From this time for about 12 years Bouffar was probably Offenbach's mistress – his longest extra-marital liaison.[3] She created Nani in Les géorgiennes, Jeannet in Les bergers, Gabrielle in La vie Parisienne, Drogan in Geneviève de Brabant, Toto in Le château à Toto, Fragoletto in Les Brigands, Robin Luron in Le Roi Carotte, Ginetta in Les braconniers, Moschetta in Il signor Fagotto and Prince Caprice in Le voyage dans la lune – a range of men's and women's roles.[2]

In 1873 Bouffar was reported in the Parisian press to have been considered for the title role of Bizet's new opera, Carmen. Although the composer refuted the story, the singer did attend the premiere of the piece in 1875.[4]

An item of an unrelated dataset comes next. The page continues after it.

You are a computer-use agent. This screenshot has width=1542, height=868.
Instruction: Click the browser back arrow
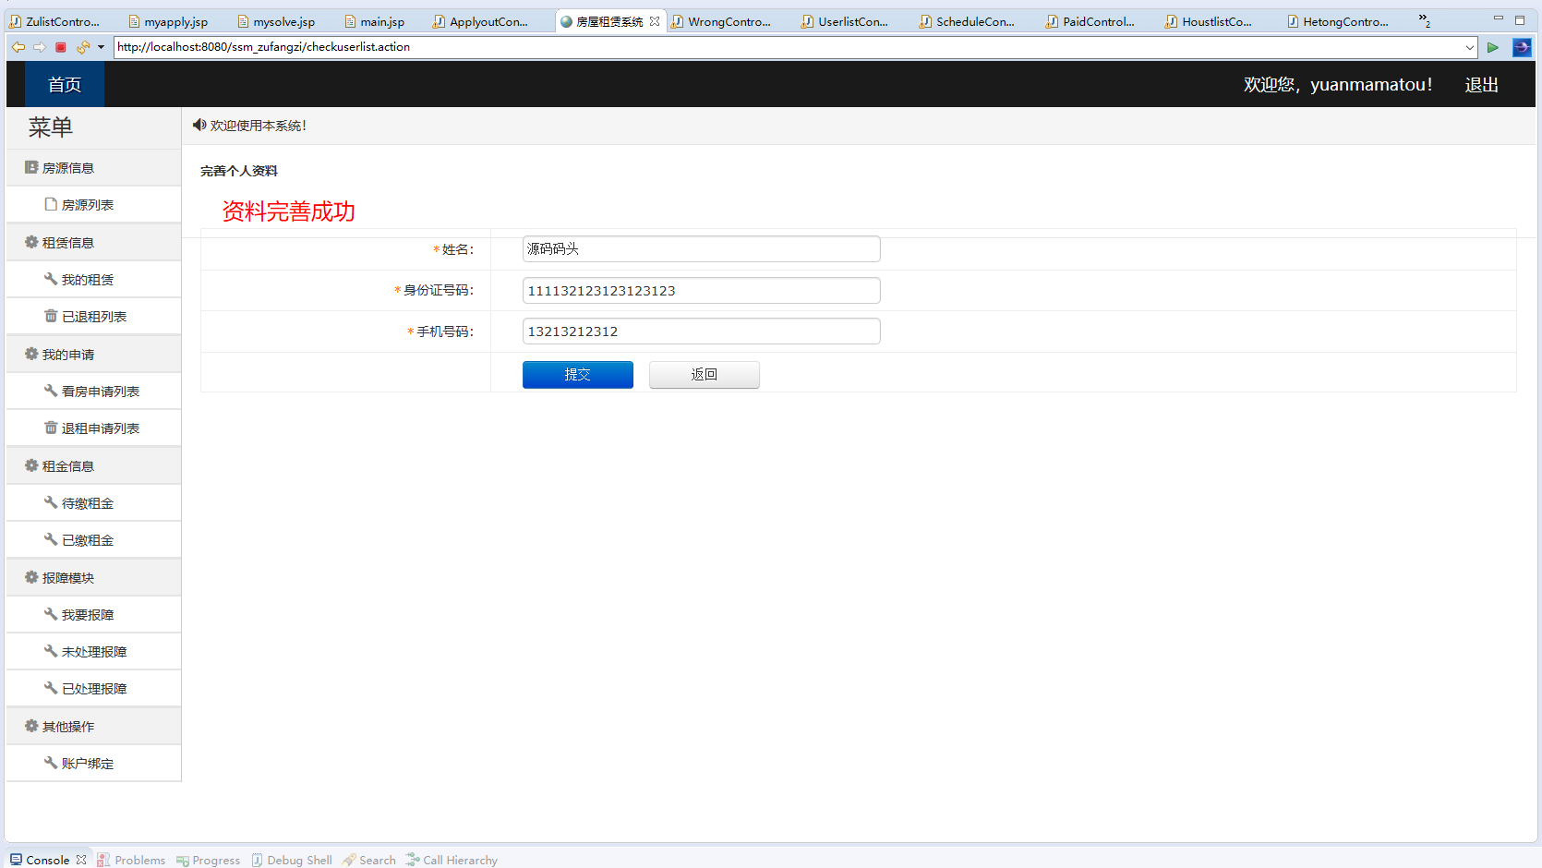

From 1891-93 Bouffar became the manager of the Théâtre de l'Ambigu-Comique. In the latter part of her stage career, Bouffar appeared in operettas by Lecocq and Strauss, and sang around Europe. She announced her retirement from the stage in 1902.[2]

References[edit]

  1. ^ Gänzl K. Zulma Bouffar. In: The New Grove Dictionary of Opera. Macmillan, London and New York, 1997.
  2. ^ a b c Gänzl K. The Encyclopaedia of the Musical Theatre. Blackwell, Oxford, 1994.
  3. ^ Harding J. Jacques Offenbach, a biography. John Calder, London, 1980.
  4. ^ Curtiss M. Bizet and his world. New York, Vienna House, 1958.